Cutting or substituting several amino acids out of any of the 5 loops prevented binding. Small deletions in a loop also left the enzyme unable to cleave von Willebrand factor.

“This was really surprising,” Dr Zheng said. “It’s like a table with 5 legs. If you take 1 away, it should still stand, but, somehow, it collapsed. This suggests that you need the coordinated activity of all 5.”

Thus, it appears that the autoimmune antibodies in TTP patients inhibit the enzyme by physically blocking the recognition site of ADAMTS13 for von Willebrand factor.

Analyses of autoantibodies from 23 more TTP patients revealed that most use the same binding site. This suggests modifying the ADAMTS13 enzyme by protein engineering may be able to help a wide range of TTP patients.

Details of the research

Dr Zheng and his colleagues first isolated messenger RNAs that code single chains of variable regions of monoclonal antibodies from B cells collected from patients with acquired TTP.

The team used phage display to select the messenger RNAs that code specific antibodies that bind and inhibit ADAMTS13. These monoclonal antibodies were then expressed in E coli cells, purified, and biochemically characterized.

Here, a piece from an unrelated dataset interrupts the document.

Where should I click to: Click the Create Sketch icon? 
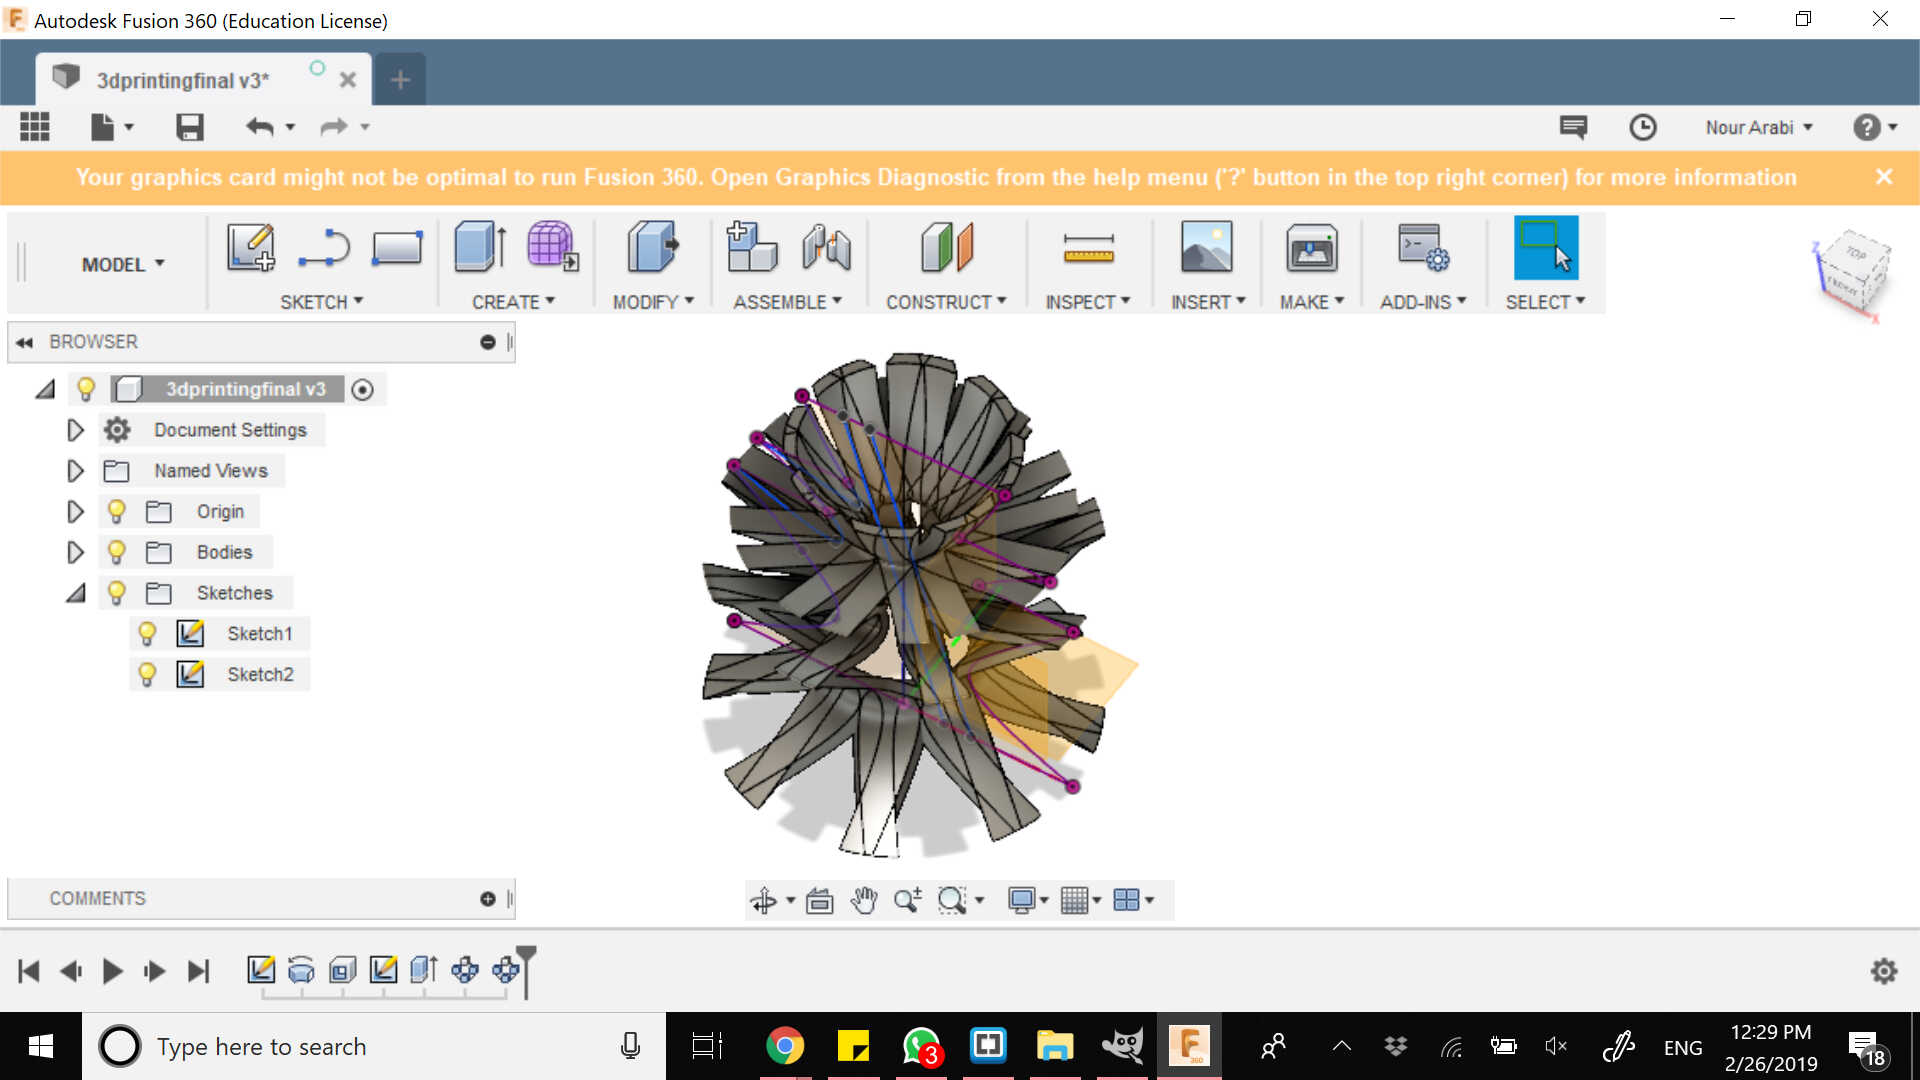[250, 247]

Three inhibitory monoclonal antibodies were selected for further study by hydrogen-deuterium exchange coupled with mass spectrometry. This technology uses amine hydrogen exchange with deuterium on each amino acid residue except proline.

After the reaction was stopped, the protein was cut into small pieces (or peptide fragments) and run through high-performance liquid chromatography for separation and mass spectrometry for identification.

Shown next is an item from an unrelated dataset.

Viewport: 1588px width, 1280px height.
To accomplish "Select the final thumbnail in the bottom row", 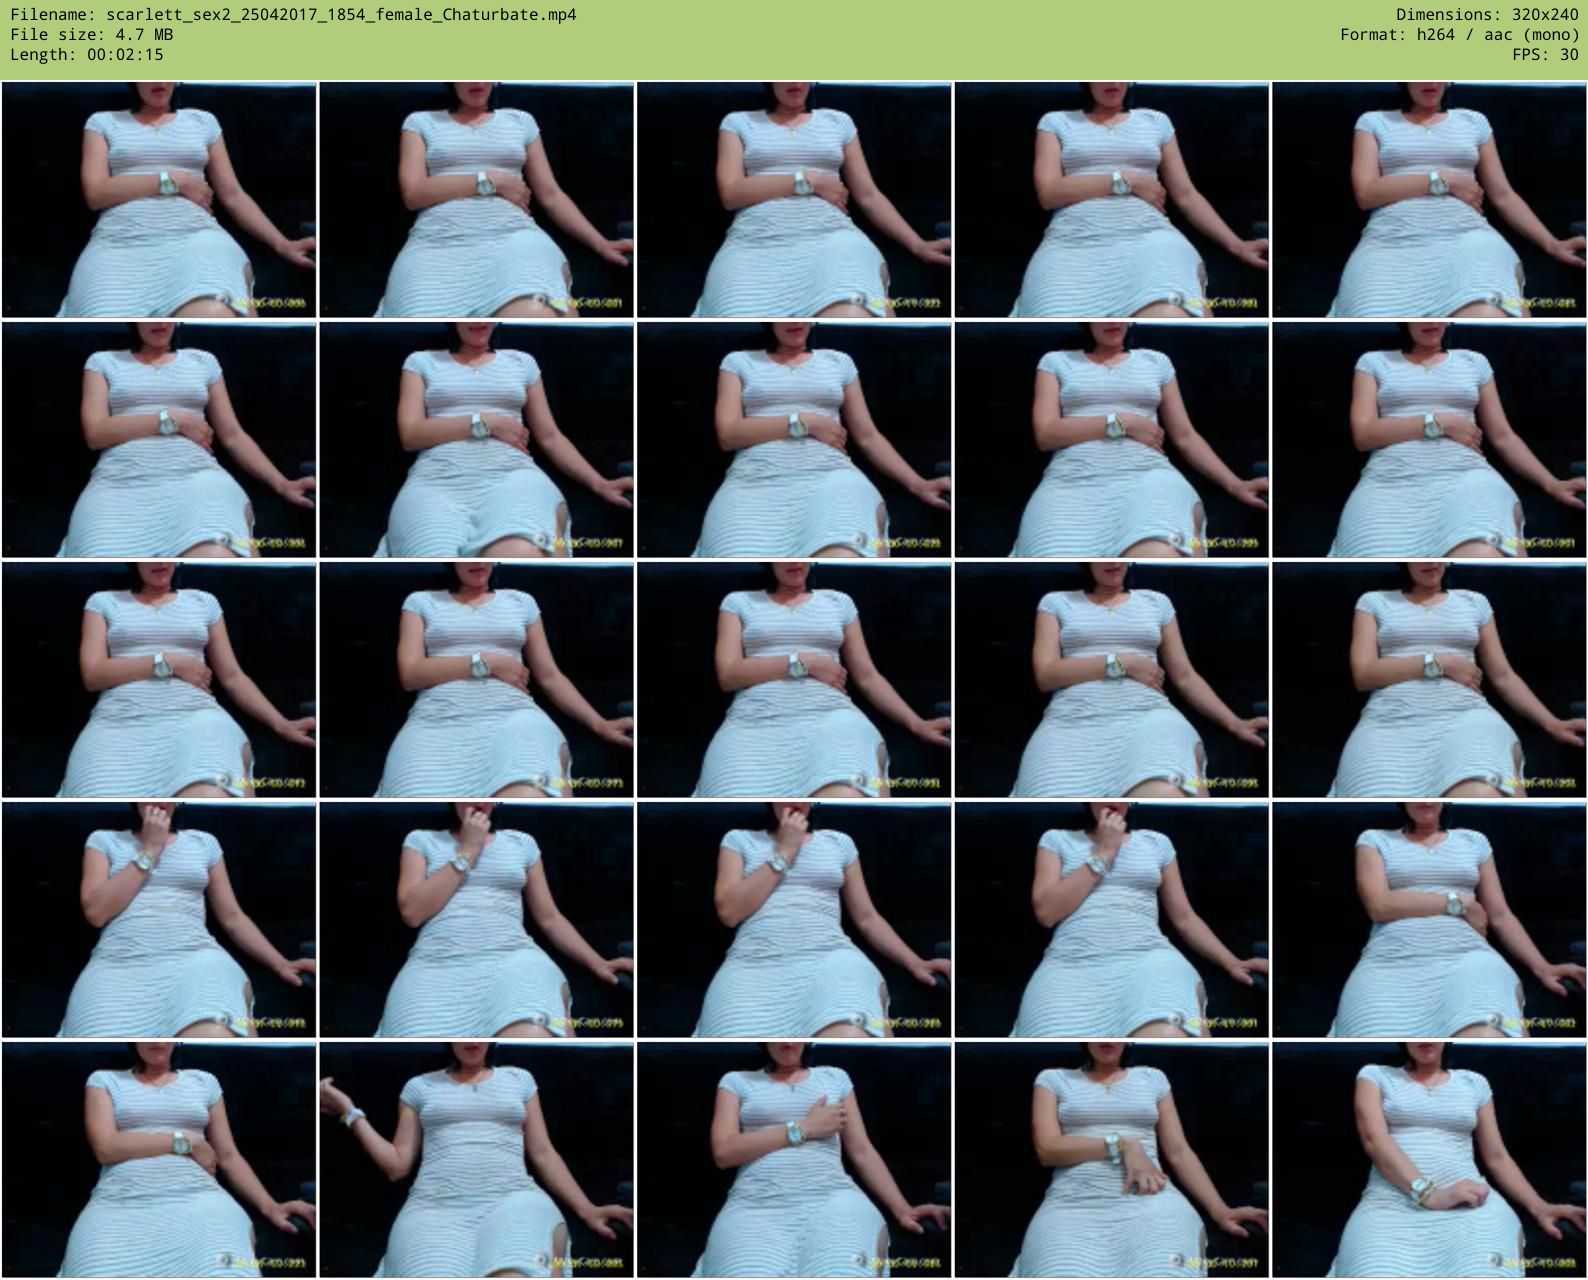I will tap(1429, 1160).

Antibody binding sites were detected by their ability to block the hydrogen and deuterium exchange, as compared with ADAMTS13 that was unbound.

One of the 3 high-affinity probes selected by phage display was used for the competition experiments against polyclonal autoimmune antibodies from 23 TTP patients.

The results show that this particular binding epitope is common among patients with acquired autoimmune TTP.